Update at 4:05 p.m. ET. Flight Attendants, Law Enforcement Welcome News:
"I respect Administrator Pistole's willingness to embrace federal law enforcement stakeholder input," says Jon Adler, president of the Federal Law Enforcement Officers Association, "and ultimately reverse his decision on the knife carry‐on policy."
The FLEOA had previously voiced its opposition to the change, as had the International Flight Attendants Association, which created a website, NoKnivesOnPlanes.com, to organize opposition to the proposal.
Reacting to Wednesday's news, the IFAA said in a statement that it was "the unity of Flight Attendants throughout the industry on this issue that built momentum and carried us to this outcome." Our original post continues:
Representatives of the airlines and their employees also took part in the review process, in which Bloomberg News reports some people "cited the Sept. 11, 2001 hijackers' use of box cutters as weapons."
Box cutters and razor blades, we should note, were not on the list of items to be allowed in carry-on bags. The change was meant to allow pocket knives -- 2,000 of which the TSA confiscates every day, according to reports -- to be carried onto flights.
The proposed changes to the Prohibited Items List were announced in March, when agency head John Pistole told members of Congress that "security experts worldwide have concluded that small pocket knives and certain sporting equipment do not pose a security risk that would result in the catastrophic failure of an aircraft and the loss of all life on board."
Those changes were temporarily delayed in April; they have now been put off indefinitely.
In backtracking on the list of prohibited items, the TSA says it will now focus on "Risk-Based Security," an approach that it says "enhances the travel experience while allowing TSA to continue to keep passengers safe by focusing on those we know less about."
The agency has taken the step of removing pages from its website that had announced the proposed changes to its list of banned items.
But the pages are still available in cached form.

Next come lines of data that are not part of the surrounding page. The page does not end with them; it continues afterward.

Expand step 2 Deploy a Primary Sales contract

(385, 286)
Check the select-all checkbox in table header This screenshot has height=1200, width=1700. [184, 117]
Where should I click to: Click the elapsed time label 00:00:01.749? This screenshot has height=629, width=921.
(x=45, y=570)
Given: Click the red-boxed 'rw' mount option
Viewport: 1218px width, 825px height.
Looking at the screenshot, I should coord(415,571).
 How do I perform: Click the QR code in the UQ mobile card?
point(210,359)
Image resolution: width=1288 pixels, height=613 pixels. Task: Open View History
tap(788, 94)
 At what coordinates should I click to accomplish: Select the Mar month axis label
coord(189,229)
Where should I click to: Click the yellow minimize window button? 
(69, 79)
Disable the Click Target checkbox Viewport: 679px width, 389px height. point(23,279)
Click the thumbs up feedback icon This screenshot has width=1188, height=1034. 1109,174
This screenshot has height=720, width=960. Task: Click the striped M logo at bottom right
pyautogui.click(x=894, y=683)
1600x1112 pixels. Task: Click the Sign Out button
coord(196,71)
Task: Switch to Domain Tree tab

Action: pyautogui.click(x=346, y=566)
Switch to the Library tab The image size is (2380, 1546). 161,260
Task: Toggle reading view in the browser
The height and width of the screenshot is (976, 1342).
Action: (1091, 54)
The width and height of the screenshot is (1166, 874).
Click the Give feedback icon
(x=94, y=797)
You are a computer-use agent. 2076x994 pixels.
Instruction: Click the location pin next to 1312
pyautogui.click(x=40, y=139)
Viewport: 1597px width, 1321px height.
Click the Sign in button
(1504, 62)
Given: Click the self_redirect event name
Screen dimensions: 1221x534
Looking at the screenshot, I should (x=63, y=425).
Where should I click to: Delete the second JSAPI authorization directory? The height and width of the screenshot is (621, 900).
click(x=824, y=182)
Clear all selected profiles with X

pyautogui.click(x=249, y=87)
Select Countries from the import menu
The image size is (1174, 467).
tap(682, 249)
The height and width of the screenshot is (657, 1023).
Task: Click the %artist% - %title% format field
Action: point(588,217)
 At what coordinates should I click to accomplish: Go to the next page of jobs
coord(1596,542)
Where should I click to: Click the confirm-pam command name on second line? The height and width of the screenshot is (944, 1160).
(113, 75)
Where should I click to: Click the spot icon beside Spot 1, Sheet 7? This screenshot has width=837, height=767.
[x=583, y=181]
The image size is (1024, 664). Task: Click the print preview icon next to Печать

One promised the ability to bring certain types of bats, pool cues, and other items onto flights. Another TSA page said its airport security checkpoints would soon allow knives with a blade "no more than 2.36 inches or 6 cm in length - from tip to where it meets the handle or hilt," among other requirements.
Those changes are also summarized in a PDF document that, for now at least, remains available on the TSA site.